# Start of Extracted material
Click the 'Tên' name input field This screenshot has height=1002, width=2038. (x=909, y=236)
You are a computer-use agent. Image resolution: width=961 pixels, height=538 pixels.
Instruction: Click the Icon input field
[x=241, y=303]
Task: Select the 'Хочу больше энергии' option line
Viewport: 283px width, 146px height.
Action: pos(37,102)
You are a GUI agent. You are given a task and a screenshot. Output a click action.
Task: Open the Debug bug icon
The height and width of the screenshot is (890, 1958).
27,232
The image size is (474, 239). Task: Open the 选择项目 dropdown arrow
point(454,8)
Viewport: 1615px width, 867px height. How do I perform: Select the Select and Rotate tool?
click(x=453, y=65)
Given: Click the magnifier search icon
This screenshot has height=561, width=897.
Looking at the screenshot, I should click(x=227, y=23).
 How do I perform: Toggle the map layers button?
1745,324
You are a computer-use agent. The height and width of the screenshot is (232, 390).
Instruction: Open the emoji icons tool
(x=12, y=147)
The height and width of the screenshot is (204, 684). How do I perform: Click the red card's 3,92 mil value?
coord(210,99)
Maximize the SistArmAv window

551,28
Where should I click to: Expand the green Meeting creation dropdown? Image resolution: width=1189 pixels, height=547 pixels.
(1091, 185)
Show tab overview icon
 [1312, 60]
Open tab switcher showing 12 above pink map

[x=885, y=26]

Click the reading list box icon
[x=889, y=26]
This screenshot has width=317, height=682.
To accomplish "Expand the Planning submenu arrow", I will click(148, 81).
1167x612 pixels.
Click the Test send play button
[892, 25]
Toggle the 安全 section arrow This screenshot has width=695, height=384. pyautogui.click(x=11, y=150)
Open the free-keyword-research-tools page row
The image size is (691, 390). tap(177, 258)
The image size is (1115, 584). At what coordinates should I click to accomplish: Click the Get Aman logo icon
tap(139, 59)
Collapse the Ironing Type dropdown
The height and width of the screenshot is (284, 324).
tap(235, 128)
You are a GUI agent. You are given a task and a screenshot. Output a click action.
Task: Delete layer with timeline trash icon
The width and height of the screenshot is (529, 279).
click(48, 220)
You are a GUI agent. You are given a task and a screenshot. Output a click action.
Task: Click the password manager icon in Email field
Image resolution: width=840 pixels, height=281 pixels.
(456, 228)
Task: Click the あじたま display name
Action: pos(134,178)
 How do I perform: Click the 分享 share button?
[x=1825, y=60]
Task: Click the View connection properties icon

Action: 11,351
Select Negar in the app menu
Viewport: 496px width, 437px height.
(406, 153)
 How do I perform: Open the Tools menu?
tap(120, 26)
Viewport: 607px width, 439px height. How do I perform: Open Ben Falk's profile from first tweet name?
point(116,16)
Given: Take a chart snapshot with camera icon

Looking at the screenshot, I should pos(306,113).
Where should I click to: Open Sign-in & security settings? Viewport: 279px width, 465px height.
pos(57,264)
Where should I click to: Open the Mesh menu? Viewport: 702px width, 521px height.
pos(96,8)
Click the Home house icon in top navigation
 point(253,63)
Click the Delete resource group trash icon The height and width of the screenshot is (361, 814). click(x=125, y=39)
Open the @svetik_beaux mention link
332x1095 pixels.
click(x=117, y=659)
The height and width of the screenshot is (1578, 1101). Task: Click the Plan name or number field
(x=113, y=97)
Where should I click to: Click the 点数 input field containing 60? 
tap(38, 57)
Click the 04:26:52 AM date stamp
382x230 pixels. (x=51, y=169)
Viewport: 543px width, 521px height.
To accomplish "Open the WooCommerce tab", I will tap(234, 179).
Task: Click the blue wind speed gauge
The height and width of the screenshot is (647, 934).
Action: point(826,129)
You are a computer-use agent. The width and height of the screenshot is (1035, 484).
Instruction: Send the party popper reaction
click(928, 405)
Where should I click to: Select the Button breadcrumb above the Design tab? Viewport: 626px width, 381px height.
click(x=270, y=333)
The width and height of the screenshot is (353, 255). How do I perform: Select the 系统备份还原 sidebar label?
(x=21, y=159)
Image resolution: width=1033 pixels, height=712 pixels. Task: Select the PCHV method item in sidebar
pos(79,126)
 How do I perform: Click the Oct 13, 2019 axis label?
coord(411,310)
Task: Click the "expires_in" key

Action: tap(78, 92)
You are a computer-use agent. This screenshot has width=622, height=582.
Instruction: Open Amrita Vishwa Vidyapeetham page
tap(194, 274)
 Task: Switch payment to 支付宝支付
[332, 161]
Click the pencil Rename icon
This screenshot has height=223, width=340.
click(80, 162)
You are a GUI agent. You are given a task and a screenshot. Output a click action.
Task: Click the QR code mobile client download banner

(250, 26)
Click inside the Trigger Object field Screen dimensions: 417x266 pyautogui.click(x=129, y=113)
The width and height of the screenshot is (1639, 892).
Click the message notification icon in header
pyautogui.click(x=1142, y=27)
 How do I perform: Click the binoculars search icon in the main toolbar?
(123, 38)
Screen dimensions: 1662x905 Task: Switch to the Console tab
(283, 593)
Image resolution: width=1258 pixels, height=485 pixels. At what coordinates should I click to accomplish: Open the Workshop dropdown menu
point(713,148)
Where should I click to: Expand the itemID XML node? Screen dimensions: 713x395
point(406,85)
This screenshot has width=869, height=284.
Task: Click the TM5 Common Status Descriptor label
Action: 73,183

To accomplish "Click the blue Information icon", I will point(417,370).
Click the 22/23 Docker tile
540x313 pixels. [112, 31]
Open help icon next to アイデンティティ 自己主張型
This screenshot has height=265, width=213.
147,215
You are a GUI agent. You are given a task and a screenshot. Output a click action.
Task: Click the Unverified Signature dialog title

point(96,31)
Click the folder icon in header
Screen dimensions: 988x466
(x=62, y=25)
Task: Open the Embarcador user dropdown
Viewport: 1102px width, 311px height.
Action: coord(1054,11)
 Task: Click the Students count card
# End of Extracted material
## Problem description
Copy out all the entries above, substituting "drop-down" for every occurrence of "dropdown" and leaving everything else unchanged.

## Result of the task
Click the 'Tên' name input field This screenshot has height=1002, width=2038. (x=909, y=236)
You are a computer-use agent. Image resolution: width=961 pixels, height=538 pixels.
Instruction: Click the Icon input field
[x=241, y=303]
Task: Select the 'Хочу больше энергии' option line
Viewport: 283px width, 146px height.
Action: pos(37,102)
You are a GUI agent. You are given a task and a screenshot. Output a click action.
Task: Open the Debug bug icon
The height and width of the screenshot is (890, 1958).
27,232
The image size is (474, 239). Task: Open the 选择项目 drop-down arrow
point(454,8)
Viewport: 1615px width, 867px height. How do I perform: Select the Select and Rotate tool?
click(x=453, y=65)
Given: Click the magnifier search icon
This screenshot has height=561, width=897.
Looking at the screenshot, I should click(x=227, y=23).
 How do I perform: Toggle the map layers button?
1745,324
You are a computer-use agent. The height and width of the screenshot is (232, 390).
Instruction: Open the emoji icons tool
(x=12, y=147)
The height and width of the screenshot is (204, 684). How do I perform: Click the red card's 3,92 mil value?
coord(210,99)
Maximize the SistArmAv window

551,28
Where should I click to: Expand the green Meeting creation drop-down? Image resolution: width=1189 pixels, height=547 pixels.
(1091, 185)
Show tab overview icon
 [1312, 60]
Open tab switcher showing 12 above pink map

[x=885, y=26]

Click the reading list box icon
[x=889, y=26]
This screenshot has width=317, height=682.
To accomplish "Expand the Planning submenu arrow", I will click(148, 81).
1167x612 pixels.
Click the Test send play button
[892, 25]
Toggle the 安全 section arrow This screenshot has width=695, height=384. pyautogui.click(x=11, y=150)
Open the free-keyword-research-tools page row
The image size is (691, 390). tap(177, 258)
The image size is (1115, 584). At what coordinates should I click to accomplish: Click the Get Aman logo icon
tap(139, 59)
Collapse the Ironing Type drop-down
The height and width of the screenshot is (284, 324).
tap(235, 128)
You are a GUI agent. You are given a task and a screenshot. Output a click action.
Task: Delete layer with timeline trash icon
The width and height of the screenshot is (529, 279).
click(48, 220)
You are a GUI agent. You are given a task and a screenshot. Output a click action.
Task: Click the password manager icon in Email field
Image resolution: width=840 pixels, height=281 pixels.
(456, 228)
Task: Click the あじたま display name
Action: pos(134,178)
 How do I perform: Click the 分享 share button?
[x=1825, y=60]
Task: Click the View connection properties icon

Action: 11,351
Select Negar in the app menu
Viewport: 496px width, 437px height.
(406, 153)
 How do I perform: Open the Tools menu?
tap(120, 26)
Viewport: 607px width, 439px height. How do I perform: Open Ben Falk's profile from first tweet name?
point(116,16)
Given: Take a chart snapshot with camera icon

Looking at the screenshot, I should pos(306,113).
Where should I click to: Open Sign-in & security settings? Viewport: 279px width, 465px height.
pos(57,264)
Where should I click to: Open the Mesh menu? Viewport: 702px width, 521px height.
pos(96,8)
Click the Home house icon in top navigation
 point(253,63)
Click the Delete resource group trash icon The height and width of the screenshot is (361, 814). click(x=125, y=39)
Open the @svetik_beaux mention link
332x1095 pixels.
click(x=117, y=659)
The height and width of the screenshot is (1578, 1101). Task: Click the Plan name or number field
(x=113, y=97)
Where should I click to: Click the 点数 input field containing 60? 
tap(38, 57)
Click the 04:26:52 AM date stamp
382x230 pixels. (x=51, y=169)
Viewport: 543px width, 521px height.
To accomplish "Open the WooCommerce tab", I will tap(234, 179).
Task: Click the blue wind speed gauge
The height and width of the screenshot is (647, 934).
Action: point(826,129)
You are a computer-use agent. The width and height of the screenshot is (1035, 484).
Instruction: Send the party popper reaction
click(928, 405)
Where should I click to: Select the Button breadcrumb above the Design tab? Viewport: 626px width, 381px height.
click(x=270, y=333)
The width and height of the screenshot is (353, 255). How do I perform: Select the 系统备份还原 sidebar label?
(x=21, y=159)
Image resolution: width=1033 pixels, height=712 pixels. Task: Select the PCHV method item in sidebar
pos(79,126)
 How do I perform: Click the Oct 13, 2019 axis label?
coord(411,310)
Task: Click the "expires_in" key

Action: tap(78, 92)
You are a computer-use agent. This screenshot has width=622, height=582.
Instruction: Open Amrita Vishwa Vidyapeetham page
tap(194, 274)
 Task: Switch payment to 支付宝支付
[332, 161]
Click the pencil Rename icon
This screenshot has height=223, width=340.
click(80, 162)
You are a GUI agent. You are given a task and a screenshot. Output a click action.
Task: Click the QR code mobile client download banner

(250, 26)
Click inside the Trigger Object field Screen dimensions: 417x266 pyautogui.click(x=129, y=113)
The width and height of the screenshot is (1639, 892).
Click the message notification icon in header
pyautogui.click(x=1142, y=27)
 How do I perform: Click the binoculars search icon in the main toolbar?
(123, 38)
Screen dimensions: 1662x905 Task: Switch to the Console tab
(283, 593)
Image resolution: width=1258 pixels, height=485 pixels. At what coordinates should I click to accomplish: Open the Workshop drop-down menu
point(713,148)
Where should I click to: Expand the itemID XML node? Screen dimensions: 713x395
point(406,85)
This screenshot has width=869, height=284.
Task: Click the TM5 Common Status Descriptor label
Action: 73,183

To accomplish "Click the blue Information icon", I will point(417,370).
Click the 22/23 Docker tile
540x313 pixels. [112, 31]
Open help icon next to アイデンティティ 自己主張型
This screenshot has height=265, width=213.
147,215
You are a GUI agent. You are given a task and a screenshot. Output a click action.
Task: Click the Unverified Signature dialog title

point(96,31)
Click the folder icon in header
Screen dimensions: 988x466
(x=62, y=25)
Task: Open the Embarcador user drop-down
Viewport: 1102px width, 311px height.
Action: coord(1054,11)
 Task: Click the Students count card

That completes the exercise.